Seda Yekeler Yazio: İşe Alım mı Şirkete Yatırım mı?

Sevgili dostlar tekrar merhaba. Bu haftaki yazımda hem kendi iş yerimde işe alım süreçlerinde yaşadığım hem de iş veren dostlarımla sohbetlerimden çıkardığım bazı sonuçları sizinle paylaşmak istiyorum. İşe alım sürecinde karar vermemizi etkileyen şey ne? Tabii ki tek bir etken yok ancak ilk mülakatta en çok önem verdiğimiz bir-iki unsur ne? 

Öncelikle gençlerin hakkını vererek başlayayım.
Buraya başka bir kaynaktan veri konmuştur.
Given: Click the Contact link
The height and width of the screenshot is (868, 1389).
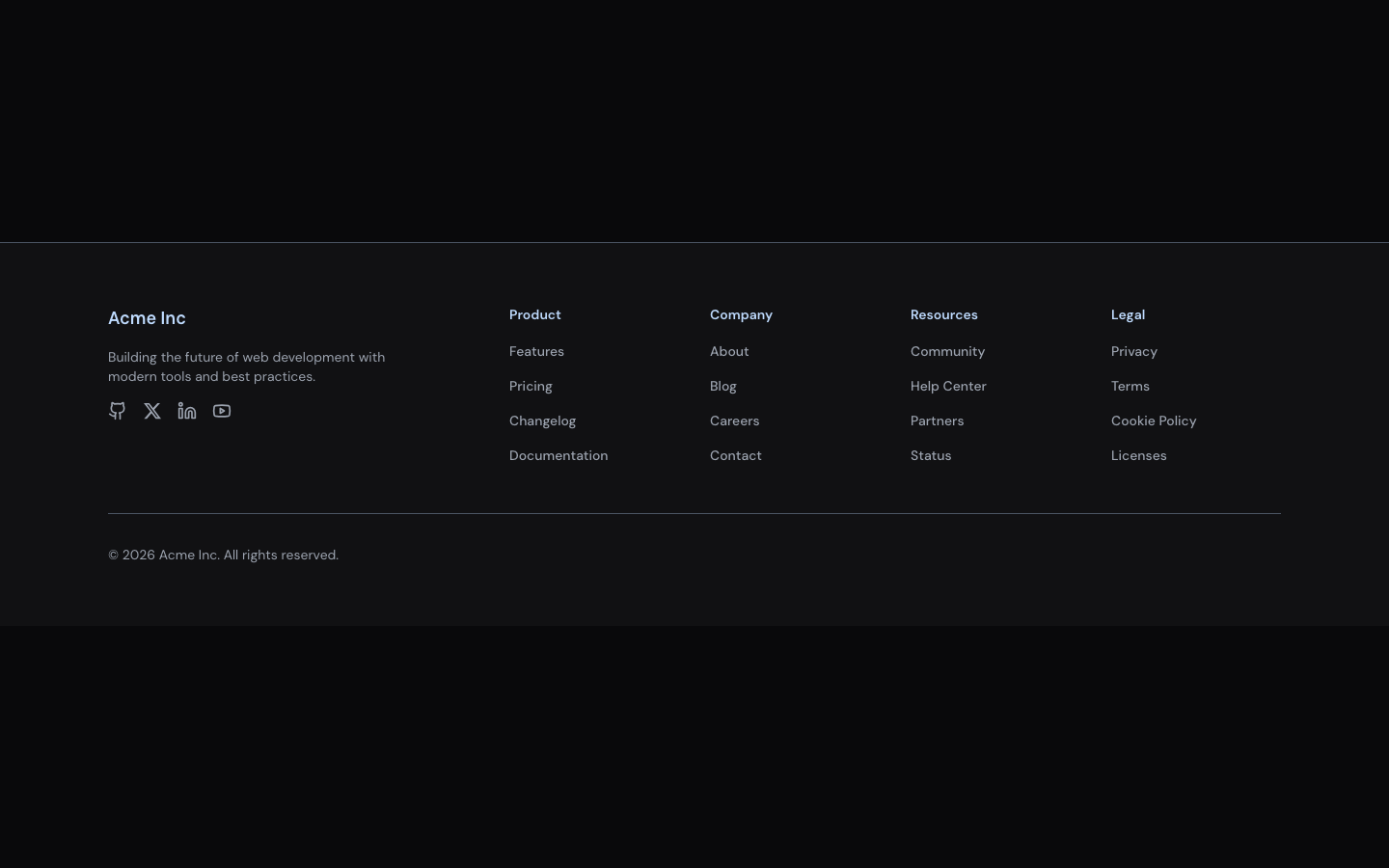Looking at the screenshot, I should (x=736, y=455).
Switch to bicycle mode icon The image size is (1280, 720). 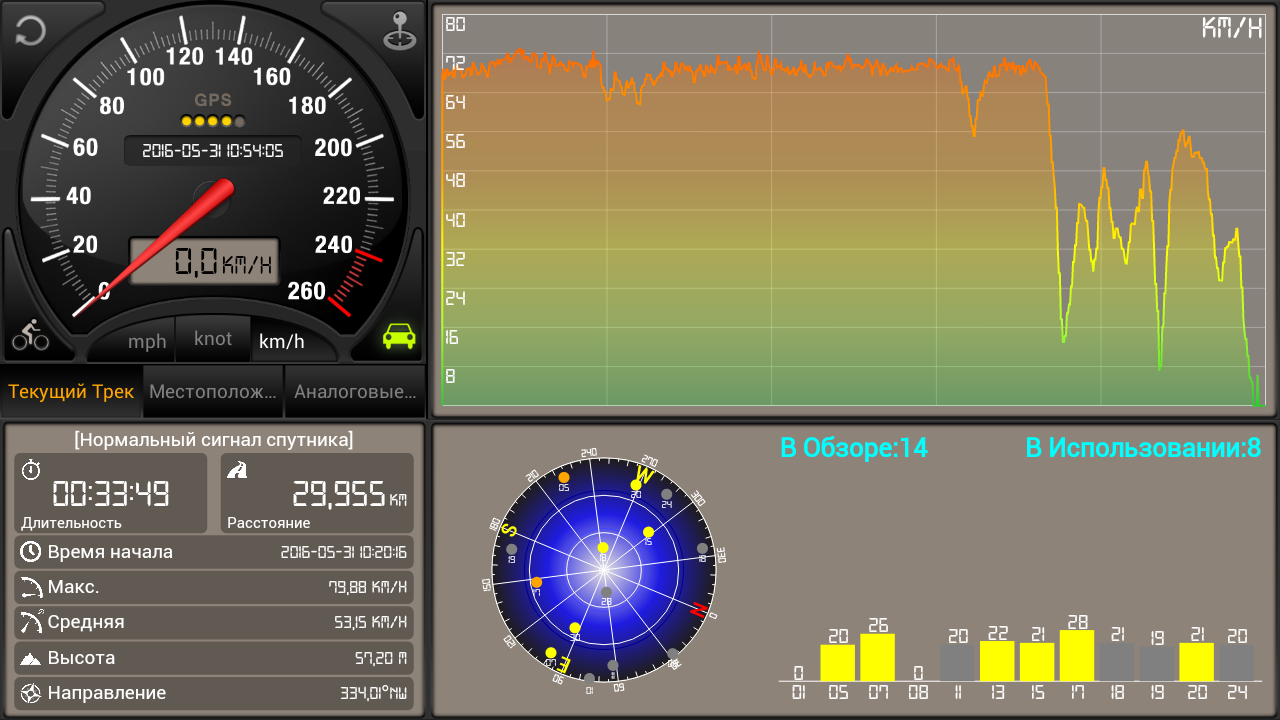pyautogui.click(x=30, y=335)
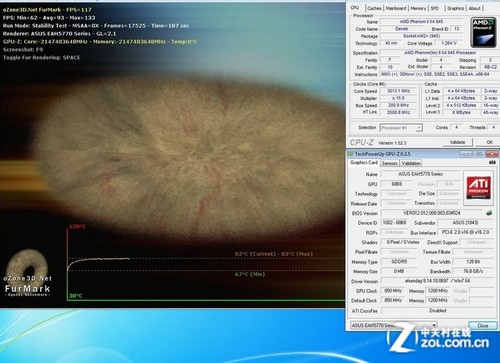Viewport: 500px width, 363px height.
Task: Click the GPU-Z screenshot camera icon
Action: pyautogui.click(x=492, y=163)
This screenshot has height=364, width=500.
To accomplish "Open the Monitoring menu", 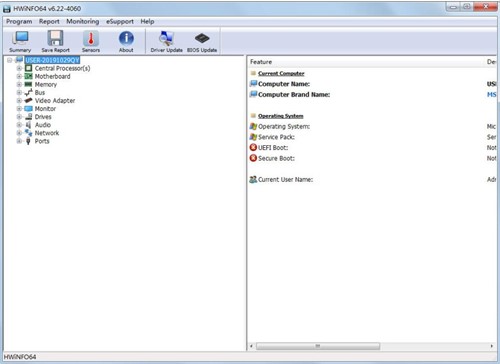I will [x=83, y=21].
Uzaya roket gönderecek kapasitesi olan gençlere sunulan işler, ücretler ve çalışma şartlarını gördükçe, onlara yöneticilik yapanların bu çağın insan hakları ahlakından uzak oluşlarını, bu kuşağın dilinden konuşamadıklarını ve sürekli gençlerle ilgili olumsuz ifadeler kullanıp onları anlamaya bile çalışmadıklarını gördükçe, onların neden kendi memleketlerini, ailelerini, dostlarını, sevgililerini, evcil hayvanlarını, çocukluklarında dedeleriyle birlikte dikip yıllardır meyvelerini yedikleri ağaçlarını bırakıp yurt dışında bir hayat kurmak için tüm birikimleriyle bu diyardan göçtüklerini anlıyorum.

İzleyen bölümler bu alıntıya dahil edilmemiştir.